Ein Sicherheitsmann auf der Zufahrtsstraße zur Sonderwirtschaftszone in Nordkorea © Jung Yeon-Je/AFP/Getty Images

Nordkorea hat den Abzug seiner 53.000 Arbeitskräfte in der gemeinsam mit Südkorea betriebenen Sonderwirtschaftszone Kaesong angekündigt. Dies teilte ein ranghoher Beamter der Regierungspartei mit, berichtet die staatliche Nachrichtenagentur KCNA.

Der Industriekomplex werde anschließend vorübergehend geschlossen. Kim machte "militärische Kriegstreiber" für die Entscheidung verantwortlich. Es hänge allein von der südkoreanischen Regierung ab, wie sich die Lage weiter entwickeln werde.
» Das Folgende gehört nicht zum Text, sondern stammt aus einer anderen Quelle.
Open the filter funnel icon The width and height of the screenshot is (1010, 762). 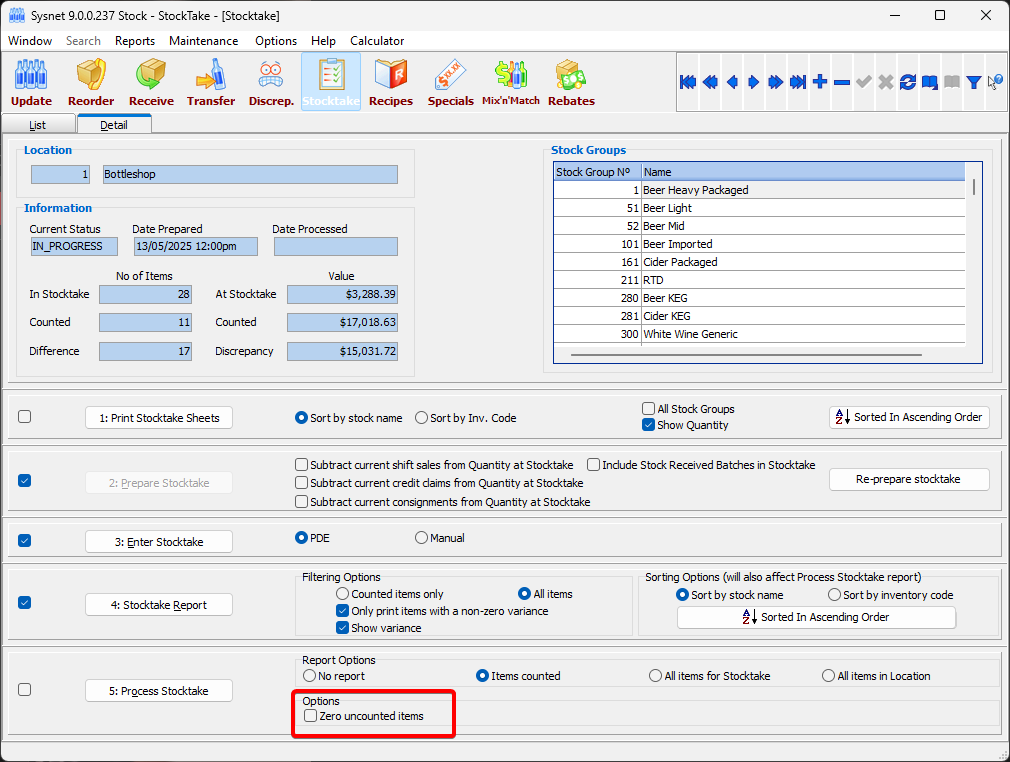pyautogui.click(x=973, y=82)
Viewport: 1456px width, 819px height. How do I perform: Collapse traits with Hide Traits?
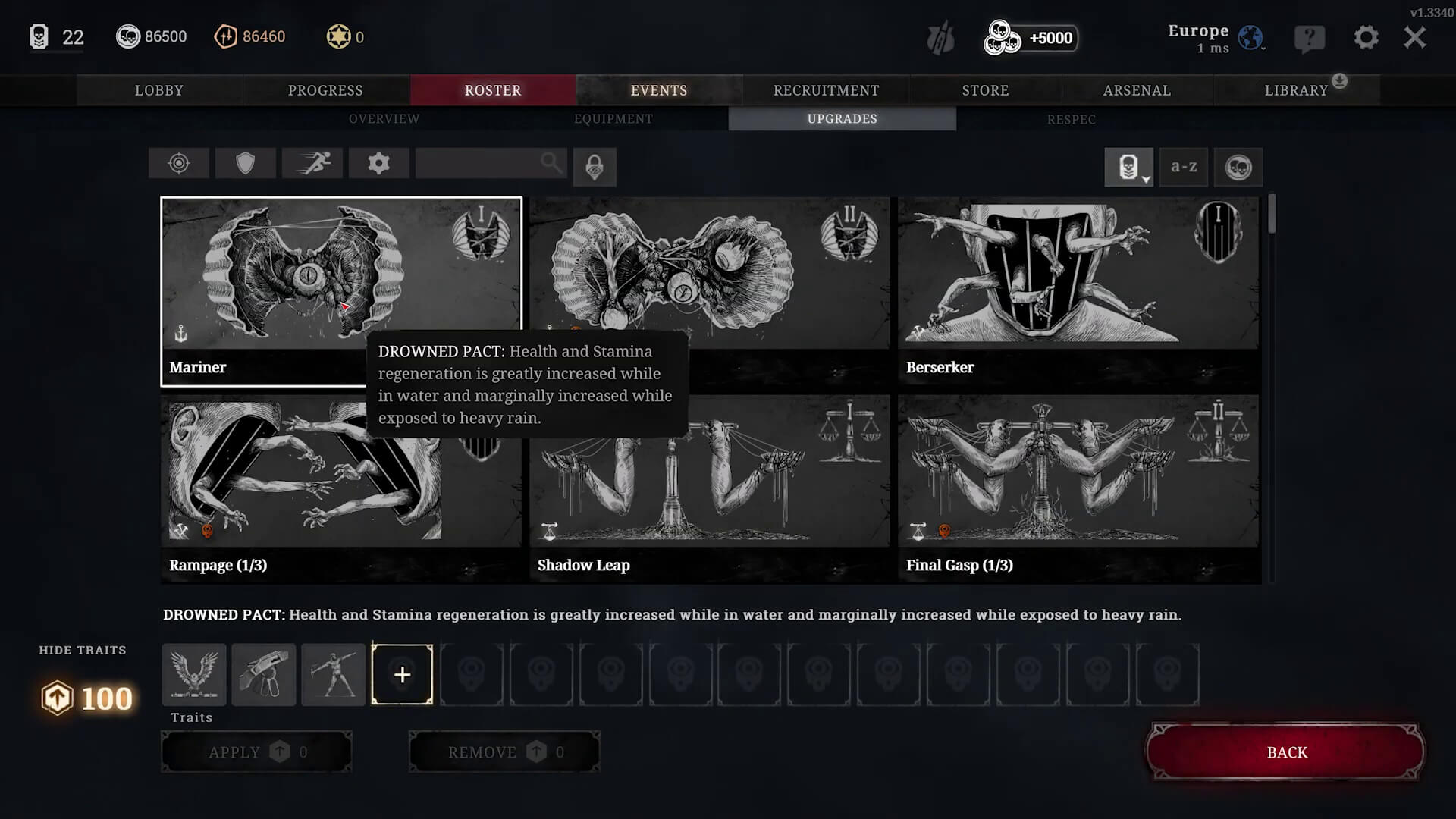(83, 650)
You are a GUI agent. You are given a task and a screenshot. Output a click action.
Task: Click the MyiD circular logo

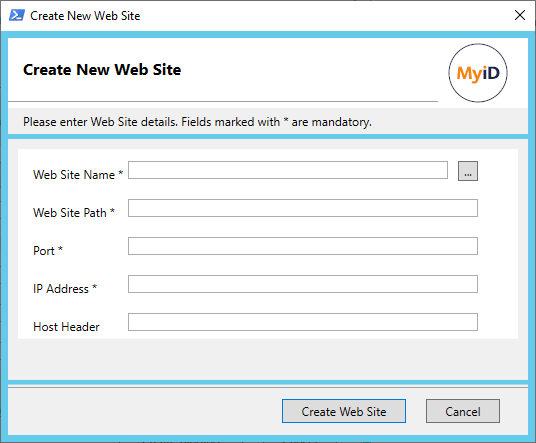[x=478, y=73]
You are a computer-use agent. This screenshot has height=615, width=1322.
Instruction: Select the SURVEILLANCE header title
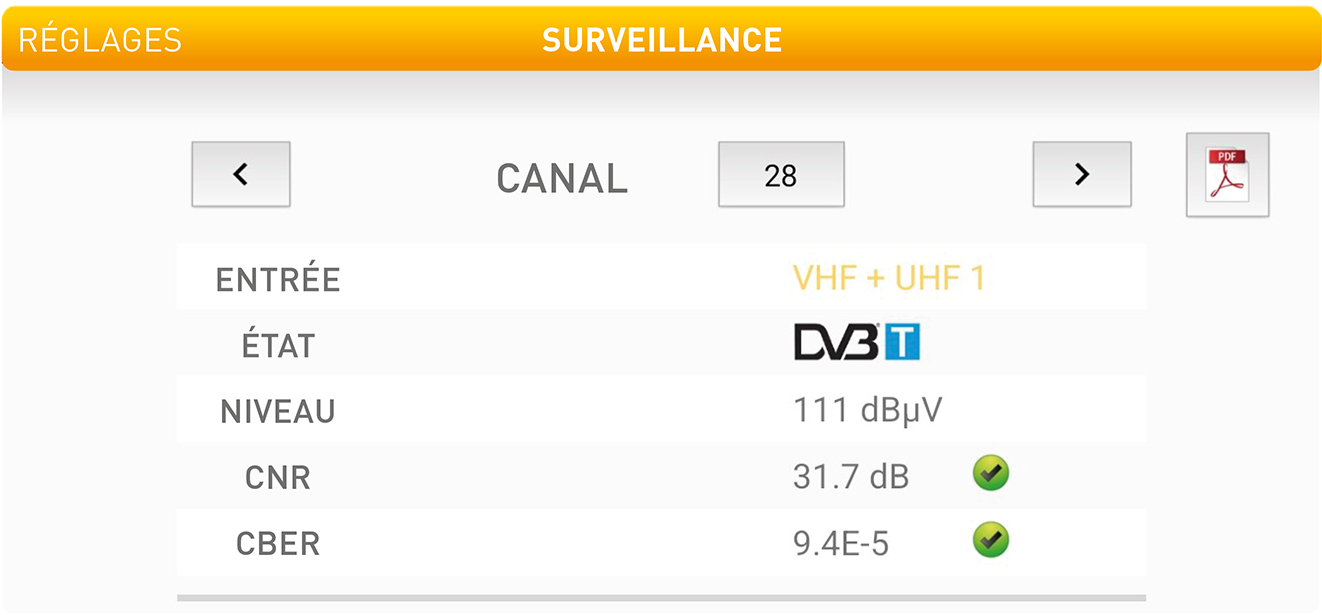point(661,40)
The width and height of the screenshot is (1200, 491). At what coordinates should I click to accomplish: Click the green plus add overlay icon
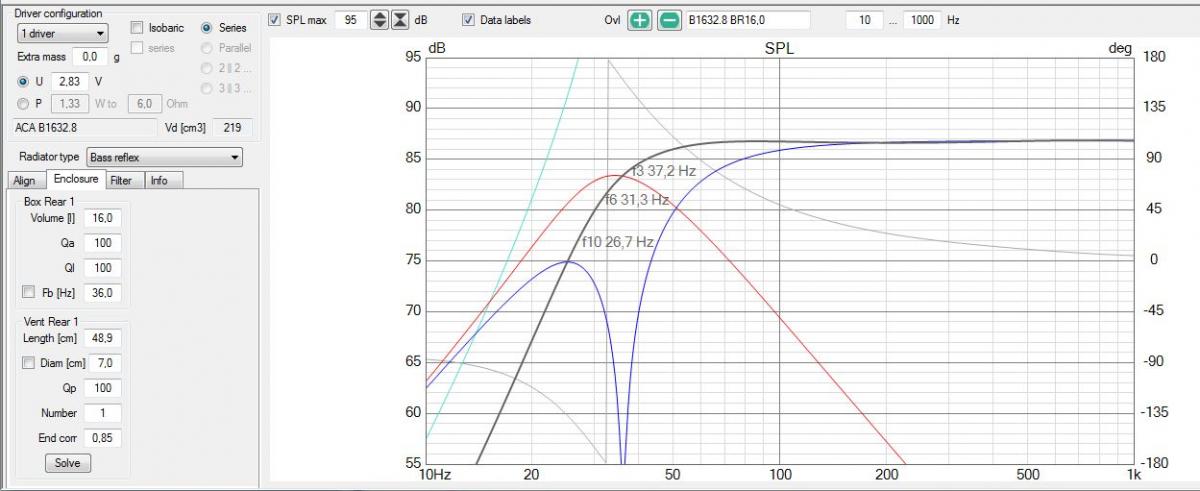(640, 20)
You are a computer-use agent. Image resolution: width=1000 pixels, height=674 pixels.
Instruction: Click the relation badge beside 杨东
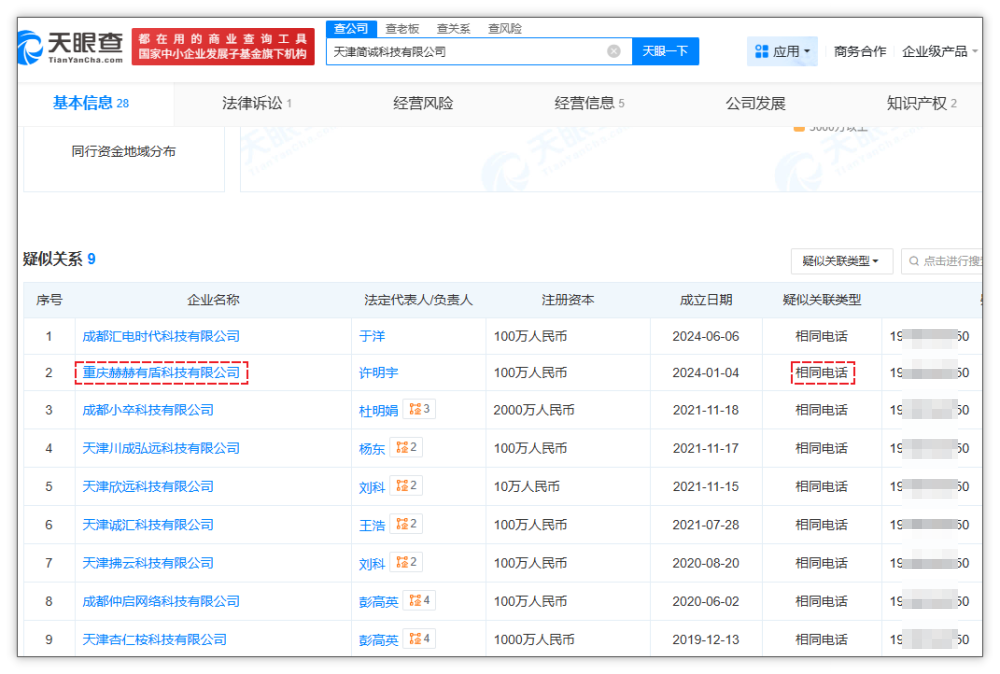[406, 447]

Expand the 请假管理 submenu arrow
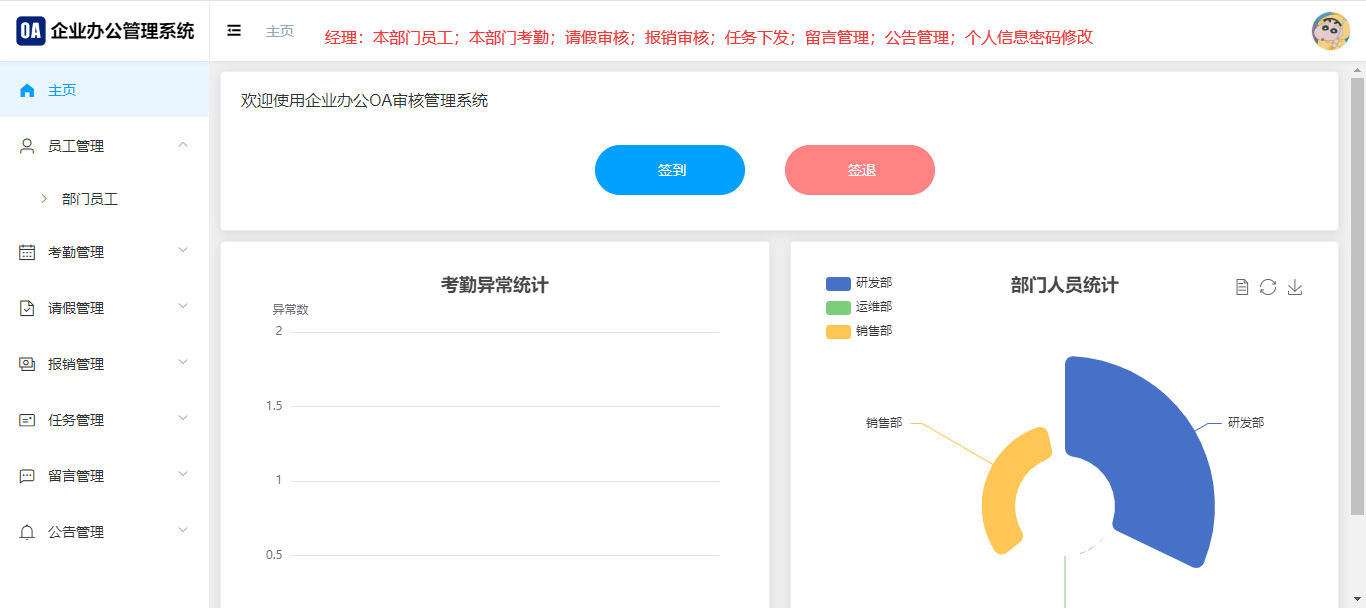[x=183, y=306]
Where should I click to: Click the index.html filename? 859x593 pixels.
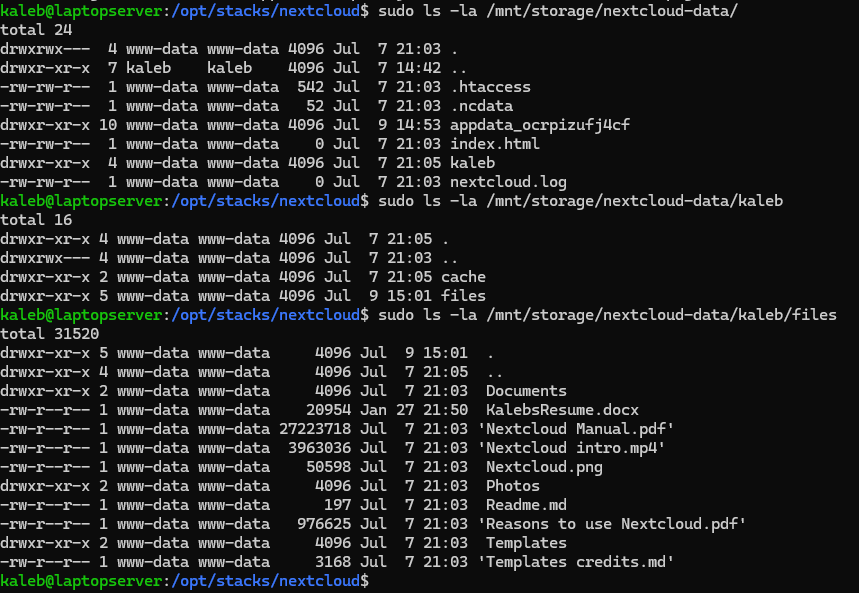click(495, 144)
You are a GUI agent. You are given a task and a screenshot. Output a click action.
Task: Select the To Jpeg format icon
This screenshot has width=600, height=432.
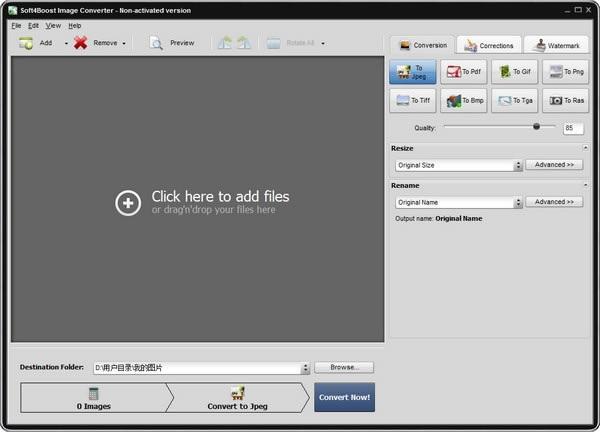pyautogui.click(x=412, y=72)

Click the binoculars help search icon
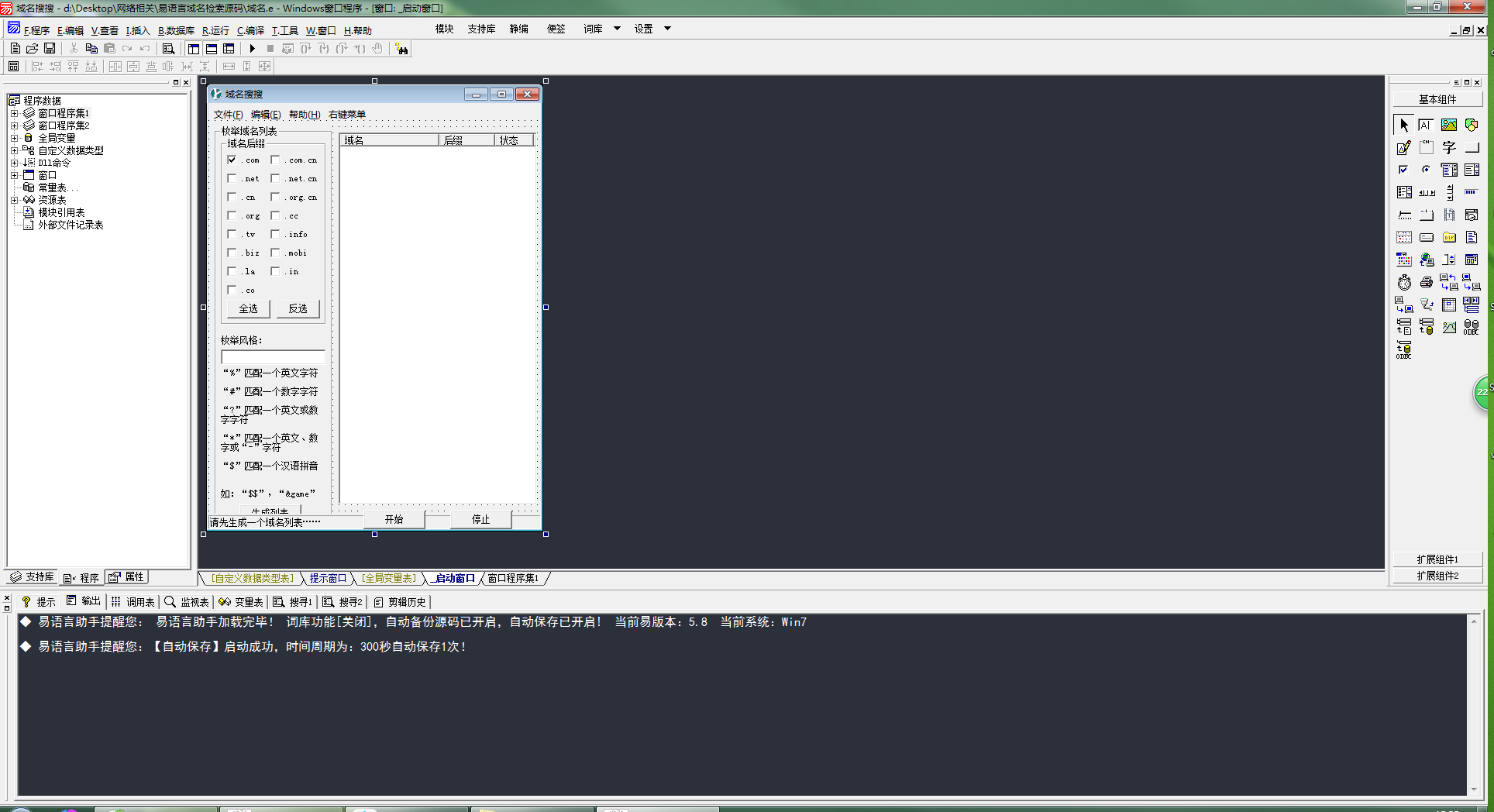401,49
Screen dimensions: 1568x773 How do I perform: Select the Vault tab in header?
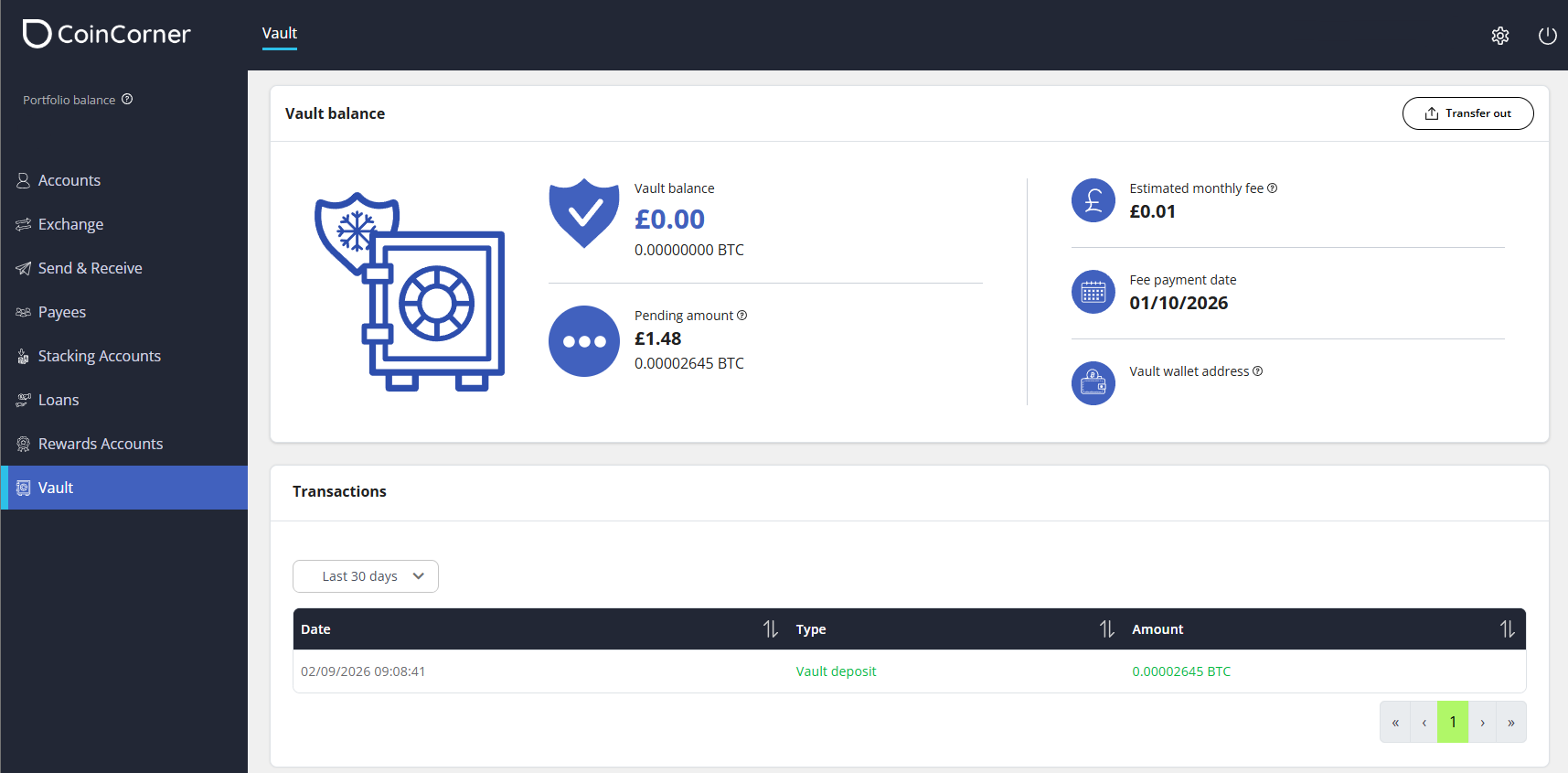(x=280, y=34)
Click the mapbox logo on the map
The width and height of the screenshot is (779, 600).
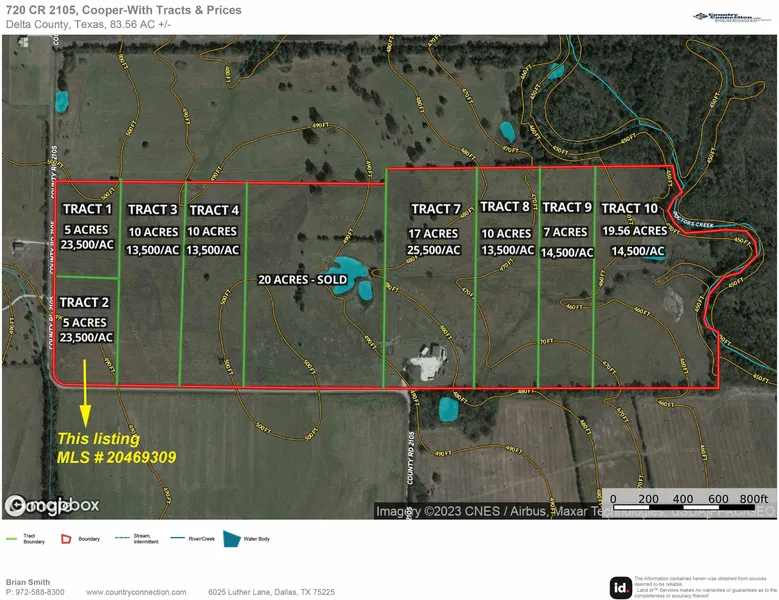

Im Zuge der aktuell angespannten Lage auf der koreanischen Halbinsel hatte Nordkorea südkoreanischen Arbeitern vergangene Woche die Einreise in die gemeinsam von beiden Staaten betriebene Sonderwirtschaftszone untersagt, die Ausreise hingegen erlaubt. Hunderte Südkoreaner blieben zunächst freiwillig in Kaesong.

Mit dem Einreiseverbot stellte sich die Regierung in Pjöngjang gegen ein Projekt, das bislang einige Krisen zwischen den beiden verfeindeten Nachbarstaaten überstanden hat. Der Industriekomplex liegt in Nordkorea, zehn Kilometer von der Grenze zum Süden entfernt. Kaesong ist eine wichtige Quelle für ausländische Devisen für die Regierung in Pjöngjang.